Aim of the task: Look through the data and write out every line with the word "computer" in it.

_ _ _

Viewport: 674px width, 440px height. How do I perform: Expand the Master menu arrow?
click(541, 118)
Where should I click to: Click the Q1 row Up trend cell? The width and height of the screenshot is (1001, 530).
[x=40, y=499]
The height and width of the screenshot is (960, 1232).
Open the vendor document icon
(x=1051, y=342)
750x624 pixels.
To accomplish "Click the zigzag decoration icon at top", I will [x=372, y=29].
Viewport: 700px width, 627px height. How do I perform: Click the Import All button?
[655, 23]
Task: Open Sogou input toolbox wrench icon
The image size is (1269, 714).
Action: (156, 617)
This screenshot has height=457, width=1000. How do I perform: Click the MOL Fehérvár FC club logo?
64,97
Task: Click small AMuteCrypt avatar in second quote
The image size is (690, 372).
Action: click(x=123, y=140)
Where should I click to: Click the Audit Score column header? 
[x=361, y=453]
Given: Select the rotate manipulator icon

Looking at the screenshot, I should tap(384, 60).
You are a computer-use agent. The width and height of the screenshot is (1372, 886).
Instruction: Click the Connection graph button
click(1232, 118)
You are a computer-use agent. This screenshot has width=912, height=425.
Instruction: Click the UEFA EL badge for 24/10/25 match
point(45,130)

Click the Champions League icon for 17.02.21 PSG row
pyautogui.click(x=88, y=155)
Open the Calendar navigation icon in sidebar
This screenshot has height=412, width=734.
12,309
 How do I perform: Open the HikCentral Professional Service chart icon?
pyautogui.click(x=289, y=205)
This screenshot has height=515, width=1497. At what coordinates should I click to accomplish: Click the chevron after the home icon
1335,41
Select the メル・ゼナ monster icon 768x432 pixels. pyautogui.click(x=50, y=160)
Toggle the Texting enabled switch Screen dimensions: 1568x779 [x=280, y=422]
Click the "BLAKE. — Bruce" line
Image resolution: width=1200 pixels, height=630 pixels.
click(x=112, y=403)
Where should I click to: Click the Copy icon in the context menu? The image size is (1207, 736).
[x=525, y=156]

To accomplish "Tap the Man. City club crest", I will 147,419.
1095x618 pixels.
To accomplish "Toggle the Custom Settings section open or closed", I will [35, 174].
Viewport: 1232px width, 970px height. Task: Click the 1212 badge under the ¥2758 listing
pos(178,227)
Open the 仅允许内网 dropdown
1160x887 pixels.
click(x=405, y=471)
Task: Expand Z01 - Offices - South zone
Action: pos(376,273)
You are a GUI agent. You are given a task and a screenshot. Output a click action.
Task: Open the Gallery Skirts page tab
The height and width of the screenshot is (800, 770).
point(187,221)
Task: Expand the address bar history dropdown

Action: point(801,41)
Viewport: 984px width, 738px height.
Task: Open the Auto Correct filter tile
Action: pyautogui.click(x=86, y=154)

_ _ _

Response to the exercise:
You are a computer-use agent. The width and height of the screenshot is (1372, 886).
You are a computer-use agent. This screenshot has width=912, height=425.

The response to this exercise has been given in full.